(Collection entries)
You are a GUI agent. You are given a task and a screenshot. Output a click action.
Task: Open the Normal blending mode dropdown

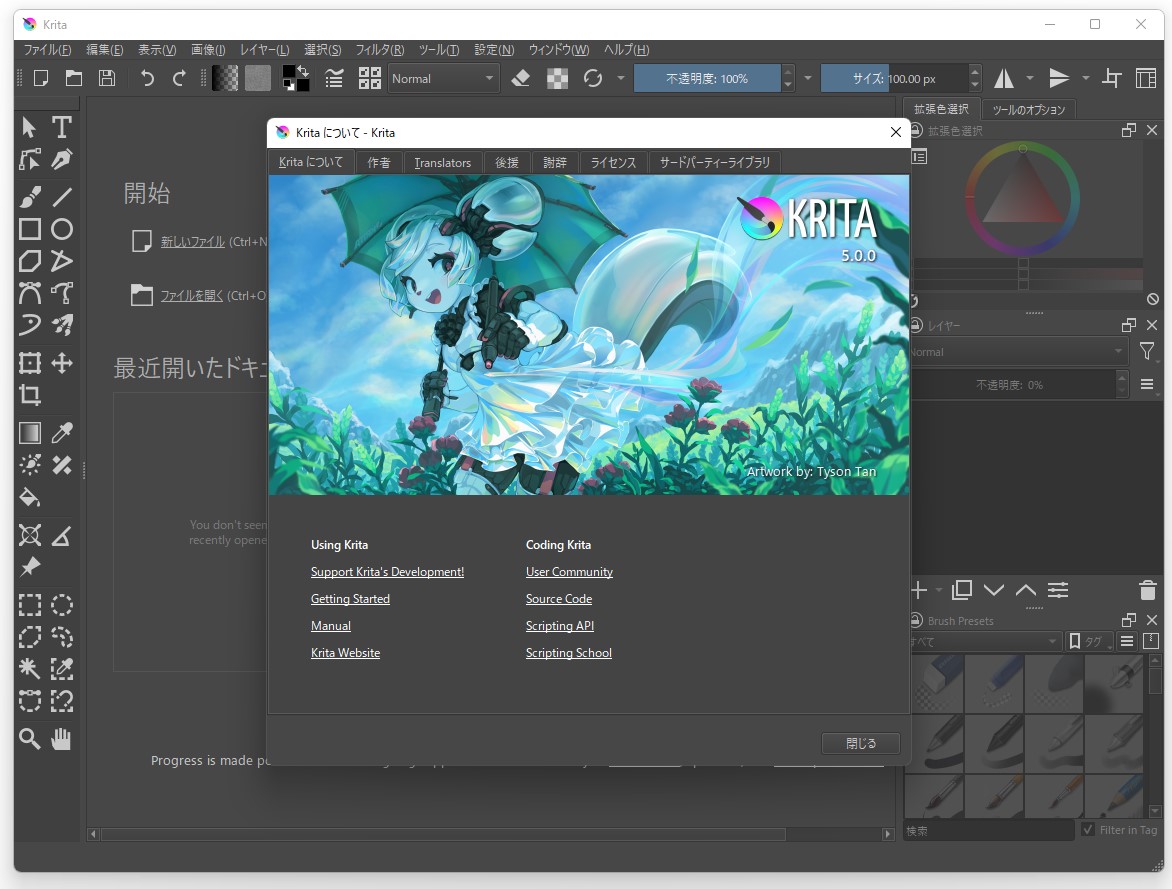(443, 78)
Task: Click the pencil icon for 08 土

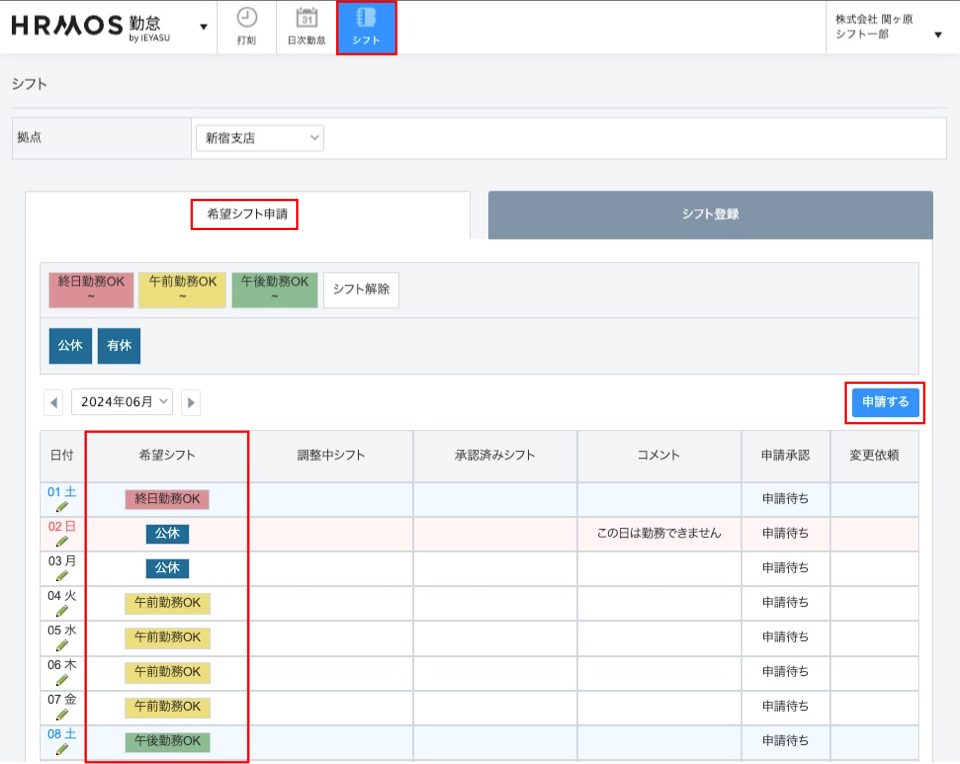Action: [x=62, y=749]
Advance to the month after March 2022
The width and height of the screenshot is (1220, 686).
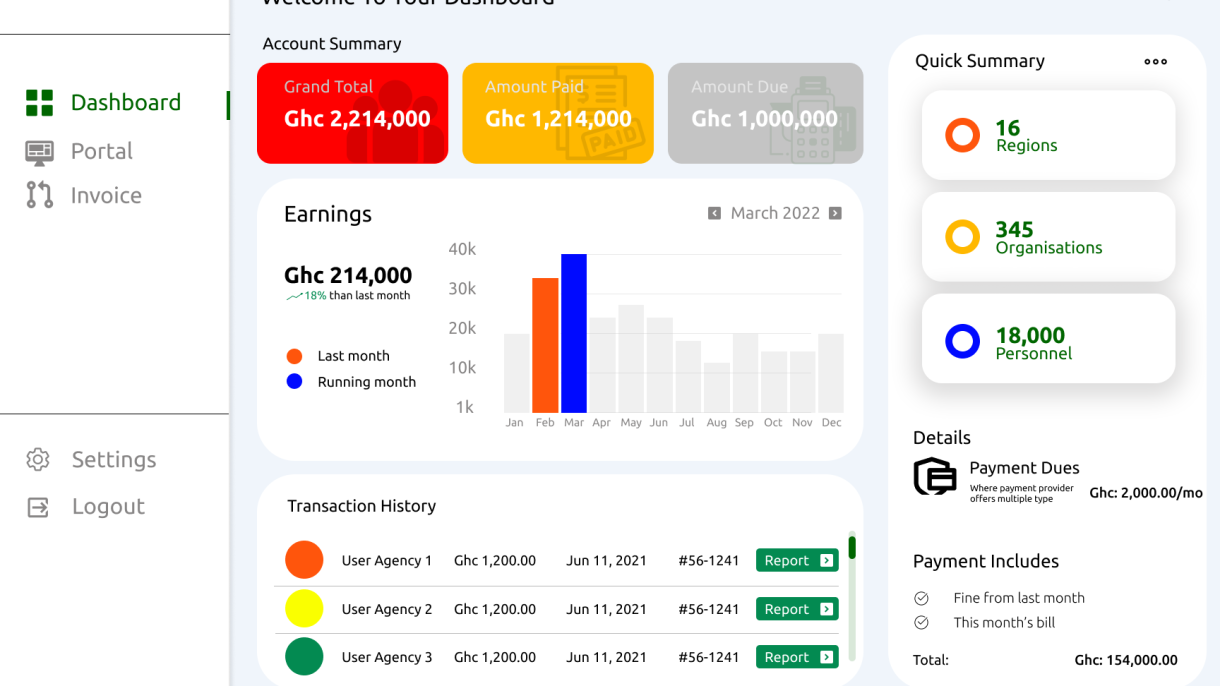click(x=835, y=213)
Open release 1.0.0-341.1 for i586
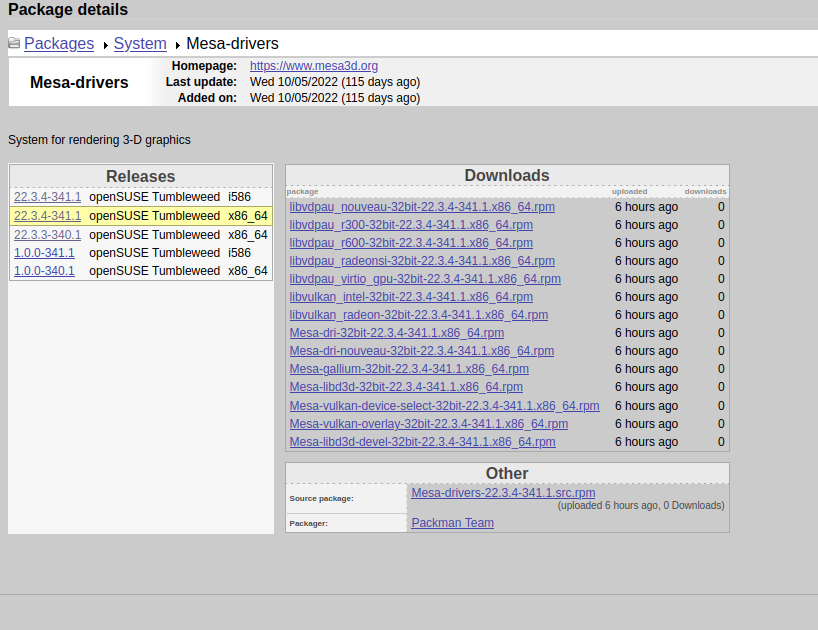 [x=44, y=253]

Task instructions: Your answer must be the records above, word for word, with no pictures.

Response:
You are a GUI agent. You are given a task and a screenshot. Output a click action.
Task: Open the Normal blending mode dropdown

(443, 78)
Task: Click the pencil icon for 08 土

Action: [x=62, y=749]
Advance to the month after March 2022
The width and height of the screenshot is (1220, 686).
click(x=835, y=213)
Open release 1.0.0-341.1 for i586
 [x=44, y=253]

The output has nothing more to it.